The file interface attempts to imitate the behaviour of the built-in file object and other file-like objects (E.g. bz2.BZ2File), thus you can expect all methods implemented in file to also be available.

You can open a heatshrink file by using the open function:

>>> import heatshrink
>>> with heatshrink.open('data.bin', mode='wb') as fp:
...     fp.write("Is there anybody in there?")

You can also use EncodedFile directly:

>>> from heatshrink import EncodedFile
>>> with EncodedFile('data.bin') as fp:
...     # Read a buffer
...     print('Buffered: %r' % fp.read(256))
...     # Iterate through lines
...     for line in fp:
...         print('Read line: %r' % line)

Byte strings

The encoder accepts any iterable and returns a byte string containing encoded (compressed) data.

>>> import heatshrink
>>> encoded = heatshrink.encode('a string')
>>> type(encoded)
<type 'str'>  # <class 'bytes'> in Python 3
>>> encoded
'\xb0\xc8.wK\x95\xa6\xddg'

The decoder accepts any object that implements the buffer protocol and returns a byte representation of the decoded data.

>>> import heatshrink
>>> decoded = heatshrink.decode(b'\xb0\xc8.wK\x95\xa6\xddg')
>>> type(decoded)
<type 'str'>  # <class 'bytes'> in Python 3
>>> decoded
'a string'

Parameters

Both the encoder and decoder allow providing window_sz2 and lookahead_sz2 keywords:

window_sz2 - The window size determines how far back in the input can be searched for repeated patterns. A window_sz2 of 8 will only use 256 bytes (2^8), while a window_sz2 of 10 will use 1024 bytes (2^10). The latter uses more memory, but may also compress more effectively by detecting more repetition.

lookahead_sz2 - The lookahead size determines the max length for repeated patterns that are found. If the lookahead_sz2 is 4, a 50-byte run of 'a' characters will be represented as several repeated 16-byte patterns (2^4 is 16), whereas a larger lookahead_sz2 may be able to represent it all at once.

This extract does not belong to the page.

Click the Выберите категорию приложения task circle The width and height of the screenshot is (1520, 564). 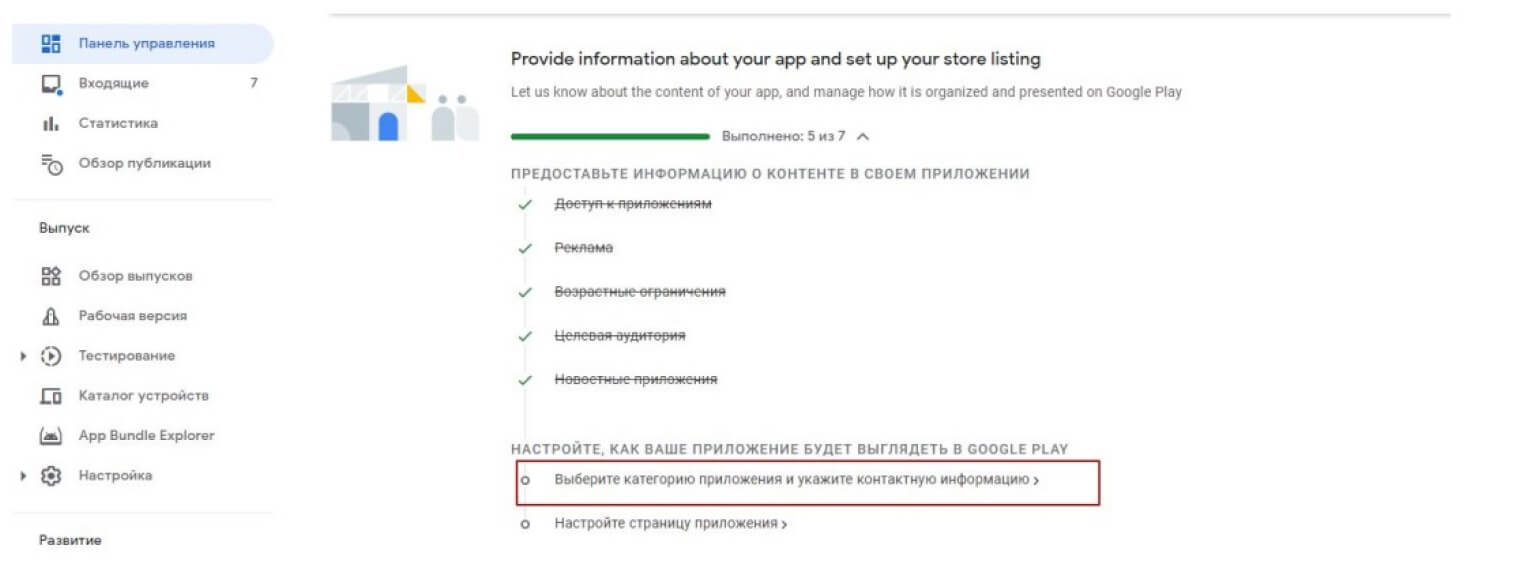[x=525, y=480]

The number of bits used for the lookahead size is fixed, so an overly large lookahead size can reduce compression by adding unused size bits to small patterns.

input_buffer_size - How large an input buffer to use for the decoder. This impacts how much work the decoder can do in a single step, and a larger buffer will use more memory. An extremely small buffer (say, 1 byte) will add overhead due to lots of suspend/resume function calls, but should not change how well data compresses.

Check out the heatshrink configuration page for more details.

For more use cases, please refer to the tests folder.

Benchmarks

The benchmarks check compression/decompression against a ~6MB file:

$ python bench/benchmarks.py

Testing

Running tests is as simple as doing:

$ python setup.py test

License

ISC license